[RECORDS SHOWN Boundary: Start]
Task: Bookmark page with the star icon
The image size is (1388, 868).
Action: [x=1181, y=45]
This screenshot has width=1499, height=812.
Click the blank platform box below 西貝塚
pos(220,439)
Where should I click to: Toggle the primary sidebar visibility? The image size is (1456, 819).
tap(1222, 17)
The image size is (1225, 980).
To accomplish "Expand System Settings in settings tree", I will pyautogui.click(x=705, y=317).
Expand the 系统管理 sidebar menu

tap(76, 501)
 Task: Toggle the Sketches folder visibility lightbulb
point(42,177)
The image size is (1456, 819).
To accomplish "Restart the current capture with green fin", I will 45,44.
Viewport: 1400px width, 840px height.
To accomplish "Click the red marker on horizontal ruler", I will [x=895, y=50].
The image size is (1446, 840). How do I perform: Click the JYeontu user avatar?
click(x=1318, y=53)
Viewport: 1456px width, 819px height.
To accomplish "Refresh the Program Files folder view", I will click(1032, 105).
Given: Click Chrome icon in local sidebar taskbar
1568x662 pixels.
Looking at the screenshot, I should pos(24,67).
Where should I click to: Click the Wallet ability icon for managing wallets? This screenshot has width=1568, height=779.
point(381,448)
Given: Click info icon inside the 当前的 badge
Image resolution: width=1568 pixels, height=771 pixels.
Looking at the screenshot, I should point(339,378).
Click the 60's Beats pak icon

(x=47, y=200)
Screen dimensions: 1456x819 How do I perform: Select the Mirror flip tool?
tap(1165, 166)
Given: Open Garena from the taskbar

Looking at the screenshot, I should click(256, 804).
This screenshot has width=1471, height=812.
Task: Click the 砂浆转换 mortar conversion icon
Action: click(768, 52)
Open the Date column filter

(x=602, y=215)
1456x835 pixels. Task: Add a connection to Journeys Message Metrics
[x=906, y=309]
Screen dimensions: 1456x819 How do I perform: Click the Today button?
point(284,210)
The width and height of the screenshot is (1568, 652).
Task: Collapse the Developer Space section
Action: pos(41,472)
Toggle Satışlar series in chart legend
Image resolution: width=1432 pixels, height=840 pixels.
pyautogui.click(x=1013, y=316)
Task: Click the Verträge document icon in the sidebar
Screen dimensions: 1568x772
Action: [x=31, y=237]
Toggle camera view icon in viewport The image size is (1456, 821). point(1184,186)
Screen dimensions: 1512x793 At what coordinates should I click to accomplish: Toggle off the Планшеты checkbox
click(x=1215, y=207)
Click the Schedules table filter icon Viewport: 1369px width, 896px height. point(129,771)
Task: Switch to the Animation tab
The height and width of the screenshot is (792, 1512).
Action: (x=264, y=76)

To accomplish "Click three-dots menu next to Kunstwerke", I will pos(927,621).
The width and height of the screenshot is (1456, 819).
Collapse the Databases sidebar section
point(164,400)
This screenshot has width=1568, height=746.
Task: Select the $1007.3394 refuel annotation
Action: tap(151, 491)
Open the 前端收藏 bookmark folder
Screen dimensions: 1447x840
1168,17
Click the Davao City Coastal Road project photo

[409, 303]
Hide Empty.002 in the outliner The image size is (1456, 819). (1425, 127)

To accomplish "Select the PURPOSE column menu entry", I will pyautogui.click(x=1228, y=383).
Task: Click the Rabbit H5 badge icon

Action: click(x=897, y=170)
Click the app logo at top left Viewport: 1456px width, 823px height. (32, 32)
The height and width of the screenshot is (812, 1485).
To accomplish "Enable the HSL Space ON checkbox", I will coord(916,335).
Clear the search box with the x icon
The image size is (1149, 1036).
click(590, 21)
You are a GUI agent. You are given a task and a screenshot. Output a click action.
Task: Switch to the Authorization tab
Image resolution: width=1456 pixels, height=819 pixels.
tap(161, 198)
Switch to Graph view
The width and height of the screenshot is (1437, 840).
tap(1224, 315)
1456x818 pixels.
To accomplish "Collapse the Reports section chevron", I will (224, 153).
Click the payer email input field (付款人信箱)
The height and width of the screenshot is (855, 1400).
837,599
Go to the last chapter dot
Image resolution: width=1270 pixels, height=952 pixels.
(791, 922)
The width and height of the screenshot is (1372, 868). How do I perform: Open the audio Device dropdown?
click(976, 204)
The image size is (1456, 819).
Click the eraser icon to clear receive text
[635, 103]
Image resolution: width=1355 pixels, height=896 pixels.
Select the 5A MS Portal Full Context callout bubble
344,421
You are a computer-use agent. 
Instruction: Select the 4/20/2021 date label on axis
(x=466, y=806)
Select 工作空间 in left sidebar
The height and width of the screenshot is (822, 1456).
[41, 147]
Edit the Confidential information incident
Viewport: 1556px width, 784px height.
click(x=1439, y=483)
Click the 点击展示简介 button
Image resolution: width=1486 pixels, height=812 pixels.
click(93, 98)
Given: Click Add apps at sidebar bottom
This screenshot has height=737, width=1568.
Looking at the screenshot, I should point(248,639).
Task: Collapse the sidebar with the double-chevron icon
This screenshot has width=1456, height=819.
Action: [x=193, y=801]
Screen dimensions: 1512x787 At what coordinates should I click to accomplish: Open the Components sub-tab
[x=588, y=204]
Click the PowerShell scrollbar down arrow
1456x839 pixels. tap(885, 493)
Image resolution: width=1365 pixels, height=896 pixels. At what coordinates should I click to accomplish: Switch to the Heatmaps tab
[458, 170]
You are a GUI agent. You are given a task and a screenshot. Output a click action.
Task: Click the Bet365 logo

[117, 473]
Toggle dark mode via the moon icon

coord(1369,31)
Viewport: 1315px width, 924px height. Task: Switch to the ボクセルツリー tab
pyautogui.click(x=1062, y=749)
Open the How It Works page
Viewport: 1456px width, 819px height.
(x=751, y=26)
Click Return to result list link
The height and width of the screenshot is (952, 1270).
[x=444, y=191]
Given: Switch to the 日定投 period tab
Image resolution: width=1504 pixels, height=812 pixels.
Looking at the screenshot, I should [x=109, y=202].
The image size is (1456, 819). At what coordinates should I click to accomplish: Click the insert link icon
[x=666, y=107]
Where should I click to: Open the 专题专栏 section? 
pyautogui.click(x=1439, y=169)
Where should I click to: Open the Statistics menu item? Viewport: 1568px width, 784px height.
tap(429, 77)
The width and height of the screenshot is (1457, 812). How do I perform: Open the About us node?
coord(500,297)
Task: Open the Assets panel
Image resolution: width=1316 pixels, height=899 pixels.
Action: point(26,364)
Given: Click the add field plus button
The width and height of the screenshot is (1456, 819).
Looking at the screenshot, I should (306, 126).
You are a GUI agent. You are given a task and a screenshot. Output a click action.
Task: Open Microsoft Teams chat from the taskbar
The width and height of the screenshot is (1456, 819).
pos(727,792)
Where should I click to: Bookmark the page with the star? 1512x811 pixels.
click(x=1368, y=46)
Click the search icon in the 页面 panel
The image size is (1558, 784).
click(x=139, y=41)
[RECORDS SHOWN Boundary: End]
### WORK INSTRUCTIONS
The lines holding the string "panel" in the listing above are what you should copy out.

### FINISHED TASK
Task: Open the Assets panel
Click the search icon in the 页面 panel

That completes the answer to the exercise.